Gabriel akhirnya berhasil masuk babak final dan tampil di sana.
Alhasil, dengan motivasi penuh, Gabriel berhasil meraih predikat dalang cilik terbaik di kategori sabet dan juara 2 umum.
Pentas dengan Biaya Sendiri
Meraih prestasi dalang cilik bukanlah akhir dari perjuangan Gabriel.
Keinginan besar untuk bisa pentas mendalang membuat sang ayah berusaha mencari cara agar sang anak bisa tampil meski harus merogoh kocek sendiri.
Seperti pada malam tirakatan peringatan HUT ke-79 RI pada 16 Agustus 2024 kemarin.
Gabriel tampil menghibur warga di Kelurahan Sekip, Banjarsari, Surakarta.
“Itu saya disuruh tapi juga mengajukan sendiri, tidak dibayar, dibiayai bapak.”
“Bapak berpesan, golek jeneng sik, jenange mara dewe,” ujarnya.
Kalimat itu bermakna yang penting orang mengenal nama kita dulu, nanti rezeki akan mengikuti sendiri.
“Yang penting saya bisa mayang,” ungkap Gabriel.
Gabriel mengungkapkan, untuk membiayai pentasnya, sang ayah merogoh biaya hampir Rp 5 juta.
“Itu untuk membayar wiyaga (penabuh gamelan), sinden, sewa wayang, geber, sampai biaya latihan,” ujarnya.
“Sama Tuhan sudah dikasih rezeki, ngedur juga bapak kerjanya, kerja ekstra banting tulang,” tambahnya.
Saat pentas di malam peringatan Kemerdekaan Indonesia, Gabriel membawakan cerita Sumantri Ngenger.
“Saya kalau mendengarkan cerita Sumantri Ngenger bisa nangis, kalau memainkan juga nangis,” ungkap Gabriel.
Hal itu dikarenakan Gabriel merasakan ada kemiripan cerita Sumantri Ngenger dengan penggal kisah kehidupannya.
Kisah Sumantri, seorang ksatria menghadapi berbagai ujian dan rintangan untuk membuktikan kesetiaannya.
Gabriel senang, penampilannya membawakan cerita Sumantri Ngenger mendapat apresiasi dari masyarakat.
Cita-cita Gabriel
Salah satu cita-cita Gabriel telah ia capai, yaitu menimba ilmu di SMKN 8 Surakarta, sekolah kejuruan khusus kesenian.
“Sejak SD ingin sekolah di sini, bapak suka melewatkan saya di depan sekolah ini, saya sempat bertanya ‘Yah, apa saya bisa masuk situ ya yah?’ lalu ayah menjawab ‘ya bisa asal mau belajar’,” ungkap Gabriel menirukan percakapannya dengan sang ayah.
Gabriel bertekad menjadi murid kebanggaan sekolahnya.

════════════════

# [Perintah Tugas 1]
Jawablah pertanyaan berikut berdasarkan teks tentang Gabriel.
(a) Cerita apa yang dibawakan Gabriel saat pentas di malam peringatan Kemerdekaan Indonesia?
(b) Berapa biaya yang dikeluarkan sang ayah untuk membiayai pentas Gabriel?
(c) Di sekolah mana Gabriel menimba ilmu?
# [Perintah Tugas 2]
Cetak bagian teks tentang Gabriel mulai dari "Kisah Sumantri, seorang" sampai dengan "murid kebanggaan sekolahnya." tanpa mengubah satu kata pun.
Catatan di bawah ini merupakan bahan yang terpisah dari teks tentang Gabriel.

════════════════

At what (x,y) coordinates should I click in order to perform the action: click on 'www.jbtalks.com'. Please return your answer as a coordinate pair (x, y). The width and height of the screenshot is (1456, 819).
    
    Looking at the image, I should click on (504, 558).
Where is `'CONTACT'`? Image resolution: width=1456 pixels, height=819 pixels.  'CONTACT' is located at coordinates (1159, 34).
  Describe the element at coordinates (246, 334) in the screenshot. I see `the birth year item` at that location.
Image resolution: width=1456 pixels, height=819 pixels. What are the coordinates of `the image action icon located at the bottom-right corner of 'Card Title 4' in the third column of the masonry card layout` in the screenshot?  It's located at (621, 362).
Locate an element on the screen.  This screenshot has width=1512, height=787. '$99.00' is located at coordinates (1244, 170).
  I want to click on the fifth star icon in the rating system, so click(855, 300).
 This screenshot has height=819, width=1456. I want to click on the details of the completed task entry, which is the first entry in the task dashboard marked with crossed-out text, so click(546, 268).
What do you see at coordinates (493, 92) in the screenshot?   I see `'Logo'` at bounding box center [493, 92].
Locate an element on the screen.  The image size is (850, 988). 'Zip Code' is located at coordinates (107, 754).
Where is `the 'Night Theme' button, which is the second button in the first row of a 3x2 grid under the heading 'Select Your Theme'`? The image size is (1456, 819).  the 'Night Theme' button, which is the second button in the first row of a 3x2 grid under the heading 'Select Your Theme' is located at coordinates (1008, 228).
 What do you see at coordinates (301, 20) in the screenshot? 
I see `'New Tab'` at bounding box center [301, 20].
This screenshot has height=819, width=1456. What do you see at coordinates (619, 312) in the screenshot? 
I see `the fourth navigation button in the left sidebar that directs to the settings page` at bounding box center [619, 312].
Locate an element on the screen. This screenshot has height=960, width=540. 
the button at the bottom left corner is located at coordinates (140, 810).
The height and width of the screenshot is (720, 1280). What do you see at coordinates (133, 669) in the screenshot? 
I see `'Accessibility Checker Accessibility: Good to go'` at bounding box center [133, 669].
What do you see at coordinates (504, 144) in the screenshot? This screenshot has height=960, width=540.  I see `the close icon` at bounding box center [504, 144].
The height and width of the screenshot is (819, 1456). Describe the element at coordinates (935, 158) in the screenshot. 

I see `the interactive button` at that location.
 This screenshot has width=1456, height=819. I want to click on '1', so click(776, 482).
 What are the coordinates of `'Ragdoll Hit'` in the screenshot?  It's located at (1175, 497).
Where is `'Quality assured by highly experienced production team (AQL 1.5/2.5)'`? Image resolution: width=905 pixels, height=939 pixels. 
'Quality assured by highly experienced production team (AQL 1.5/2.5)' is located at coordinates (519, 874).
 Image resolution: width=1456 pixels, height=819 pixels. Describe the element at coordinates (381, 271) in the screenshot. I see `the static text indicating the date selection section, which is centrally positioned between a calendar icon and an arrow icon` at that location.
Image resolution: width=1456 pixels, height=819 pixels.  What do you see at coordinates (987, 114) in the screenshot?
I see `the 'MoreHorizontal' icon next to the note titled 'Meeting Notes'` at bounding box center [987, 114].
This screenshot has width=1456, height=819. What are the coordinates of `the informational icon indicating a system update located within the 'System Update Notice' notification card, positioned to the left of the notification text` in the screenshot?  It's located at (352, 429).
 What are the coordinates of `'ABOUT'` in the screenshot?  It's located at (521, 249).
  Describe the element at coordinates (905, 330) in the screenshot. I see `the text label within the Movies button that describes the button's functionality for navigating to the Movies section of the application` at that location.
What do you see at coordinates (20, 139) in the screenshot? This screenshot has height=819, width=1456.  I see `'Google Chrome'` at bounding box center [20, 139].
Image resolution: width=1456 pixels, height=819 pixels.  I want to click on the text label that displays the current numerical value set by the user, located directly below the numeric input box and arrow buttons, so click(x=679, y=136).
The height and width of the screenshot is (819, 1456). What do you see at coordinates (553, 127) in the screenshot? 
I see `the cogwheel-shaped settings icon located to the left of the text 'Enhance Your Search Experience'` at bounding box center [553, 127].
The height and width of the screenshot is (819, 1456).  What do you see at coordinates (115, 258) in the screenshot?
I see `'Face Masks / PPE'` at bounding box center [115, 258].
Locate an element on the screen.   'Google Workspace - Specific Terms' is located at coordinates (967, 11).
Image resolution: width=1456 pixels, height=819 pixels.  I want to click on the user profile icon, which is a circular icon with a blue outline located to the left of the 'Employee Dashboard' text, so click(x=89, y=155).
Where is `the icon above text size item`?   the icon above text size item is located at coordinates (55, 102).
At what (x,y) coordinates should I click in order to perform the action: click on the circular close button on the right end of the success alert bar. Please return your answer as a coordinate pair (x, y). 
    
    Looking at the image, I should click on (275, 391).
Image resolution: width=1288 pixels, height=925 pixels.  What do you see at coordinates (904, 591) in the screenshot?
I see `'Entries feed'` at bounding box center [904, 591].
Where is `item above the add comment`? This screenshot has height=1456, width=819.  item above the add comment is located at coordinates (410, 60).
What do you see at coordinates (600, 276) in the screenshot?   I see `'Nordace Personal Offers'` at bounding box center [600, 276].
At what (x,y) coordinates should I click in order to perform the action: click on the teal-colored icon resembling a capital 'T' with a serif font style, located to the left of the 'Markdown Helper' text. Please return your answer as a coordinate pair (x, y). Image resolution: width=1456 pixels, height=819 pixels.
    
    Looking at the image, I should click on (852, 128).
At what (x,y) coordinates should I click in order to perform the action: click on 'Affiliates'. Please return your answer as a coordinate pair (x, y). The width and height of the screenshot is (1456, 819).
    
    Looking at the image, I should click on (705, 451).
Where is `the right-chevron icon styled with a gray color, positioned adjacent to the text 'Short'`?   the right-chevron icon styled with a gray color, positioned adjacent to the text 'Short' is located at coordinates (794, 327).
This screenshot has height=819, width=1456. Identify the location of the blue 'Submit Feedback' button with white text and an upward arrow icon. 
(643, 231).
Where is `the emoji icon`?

════════════════

# [Jawaban Tertulis 1]
(a) Sumantri Ngenger.
(b) Hampir Rp 5 juta.
(c) SMKN 8 Surakarta.

# [Jawaban Tertulis 2]
Kisah Sumantri, seorang ksatria menghadapi berbagai ujian dan rintangan untuk membuktikan kesetiaannya.
Gabriel senang, penampilannya membawakan cerita Sumantri Ngenger mendapat apresiasi dari masyarakat.
Cita-cita Gabriel
Salah satu cita-cita Gabriel telah ia capai, yaitu menimba ilmu di SMKN 8 Surakarta, sekolah kejuruan khusus kesenian.
“Sejak SD ingin sekolah di sini, bapak suka melewatkan saya di depan sekolah ini, saya sempat bertanya ‘Yah, apa saya bisa masuk situ ya yah?’ lalu ayah menjawab ‘ya bisa asal mau belajar’,” ungkap Gabriel menirukan percakapannya dengan sang ayah.
Gabriel bertekad menjadi murid kebanggaan sekolahnya.